## Required work
1) Sum up the blog post about Mike Mansfield in two sentences.
2) List every role or title the blog post about Mike Mansfield gives him.
3) Write the next part of the blog post about Mike Mansfield, picking up after its final sentence.

## Exercise text
((

Tuesday, June 1, 2010

A Rare Humility

I rarely bring politics into this blog, not because they are not a part of my life for they certainly but mainly because I like to step aside from them and focus on more spiritual matters. However, I would like to make an exception in honor of Memorial Day which is fast fading into yesterday in the wee hours of a new June morning and share a wonderfully written biography of an honest and humble politician I once knew, fully aware that those two adjectives are rarely used to modify that particular noun. I think you will find it as inspiring as I found it edifying. While Mike Mansfield asked not to be remembered, if we don't reject those wishes and honor the humble people of our nation, our nation's greatness will crumble from the cracks that already run through it.

As a former Montana resident during the days when Mike Mansfield was in the Senate, I saw why he was so well respected. He personally stepped in against state politics to save a community day care center that I had established. It is a long story, not necessary to repeat here, and only one of many of the good deeds of the late Senator Mansfield, former Senate Majority Leader. I had no idea that he was a Marine. That he was and how he lived and died, I believe, is a fitting example of a humility that I have often seen in the Marines over the decades with which I have worked with them. Therefore, the tribute that James Grady wrote for him for Memorial Day Weekend is one that both impressed and delighted me, and I feel compelled to point others to this article (not sure where it was first published; I found it floating on the Internet) in memory of a great man. May we all be as humble!

))

## Listed records
((

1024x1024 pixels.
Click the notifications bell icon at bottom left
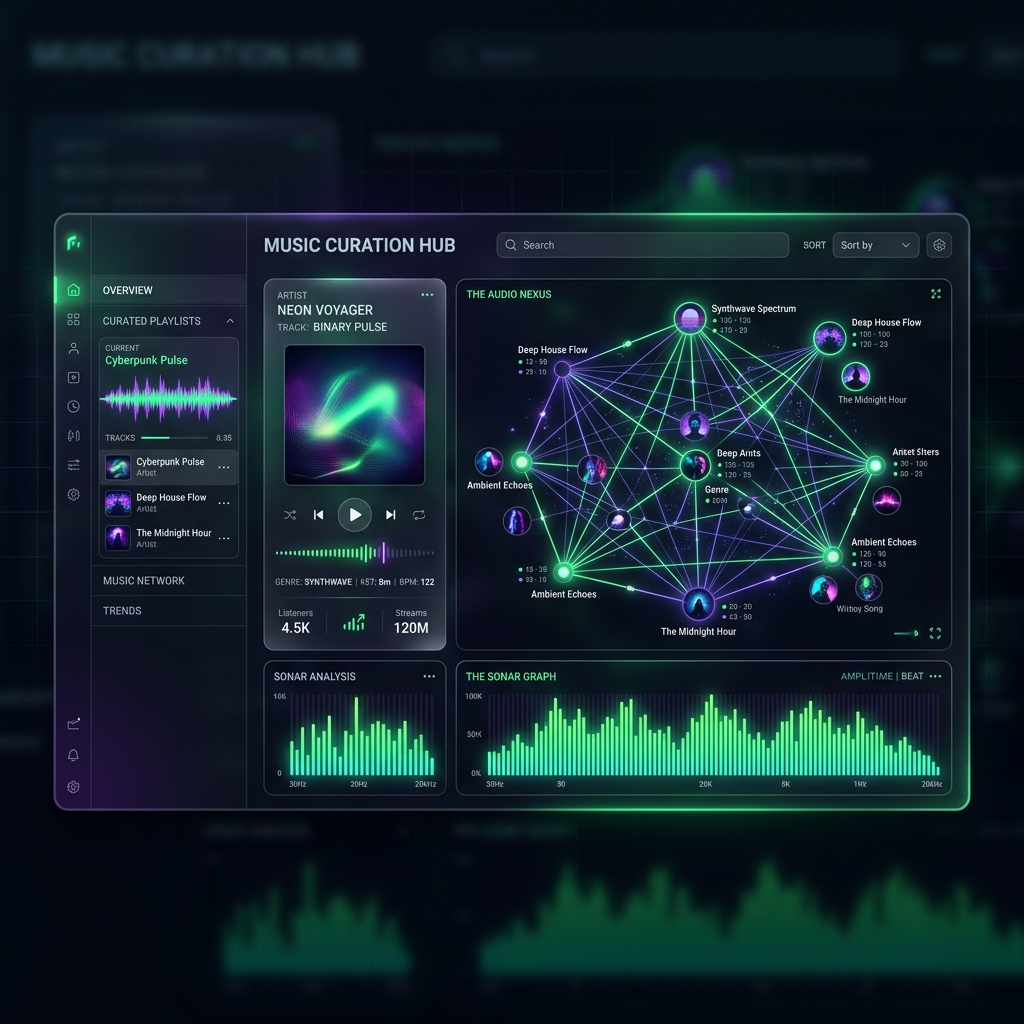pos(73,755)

))
((

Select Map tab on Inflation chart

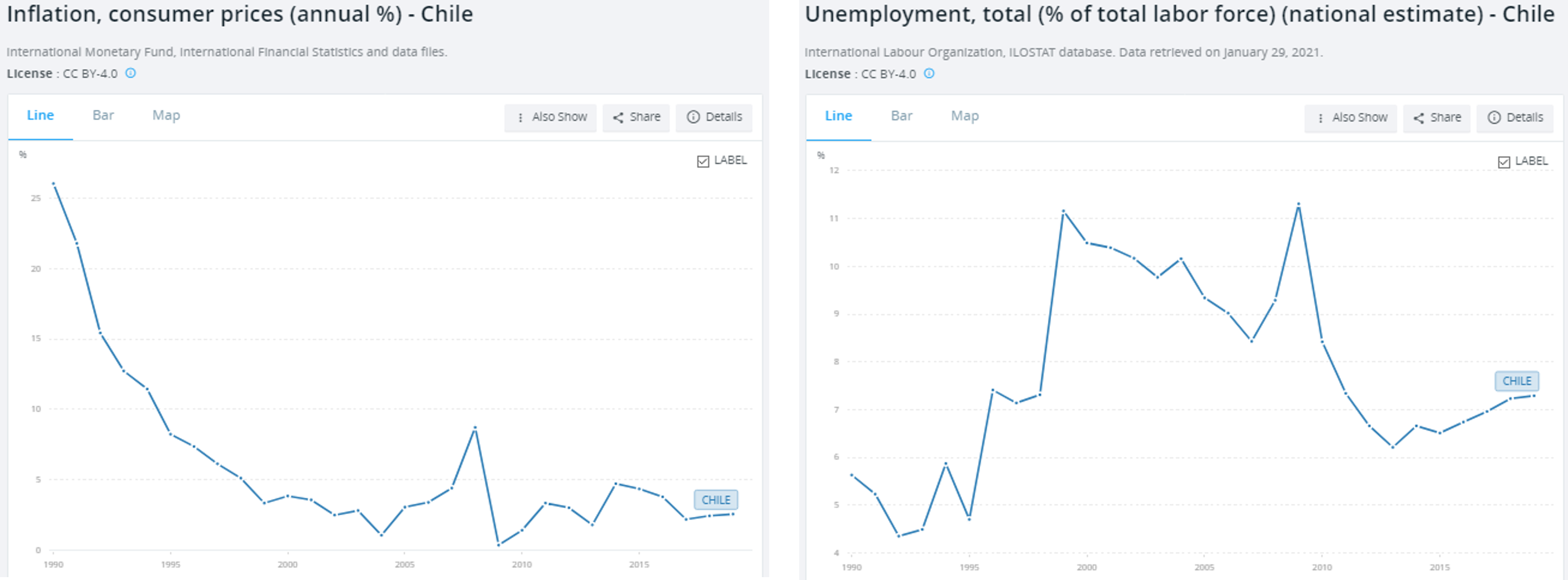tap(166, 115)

))

## Answers provided
1) The writer usually keeps politics out of the blog but makes an exception for Memorial Day to share a biography of Mike Mansfield, an honest and humble politician the writer once knew. As a former Montana resident, the writer recalls how Mansfield stepped in to save a community day care center the writer had established, and points readers to James Grady's Memorial Day Weekend tribute as a fitting example of humility.

2)
- Politician
- Senator
- Former Senate Majority Leader
- Marine

3)
Pvt. Mike Mansfield: Just One Marine in Arlington Cemetery
by James Grady

Of all the chiseled stones standing silent watch over us in these uncivil and dangerous political times, this Memorial Day consider one modest white-marble slab on a green hillside at Arlington National Cemetery:
Michael Joseph Mansfield
PVT
U.S. Marine Corps
Mar 16 1903
Oct 5 2001
Private Mansfield fell not in battle like so many Americans, nor did he endure combat's scars. He lived to know his grandchildren and died at 98 in Walter Reed Army Medical Center. In these MySpace and "American Idol" days, he ordered that his headstone in Arlington disclose no more personal glory than that honor shared by millions of Americans in holding the lowest rank in the United States Marine Corps.

Not that he was America's ambassador to Japan.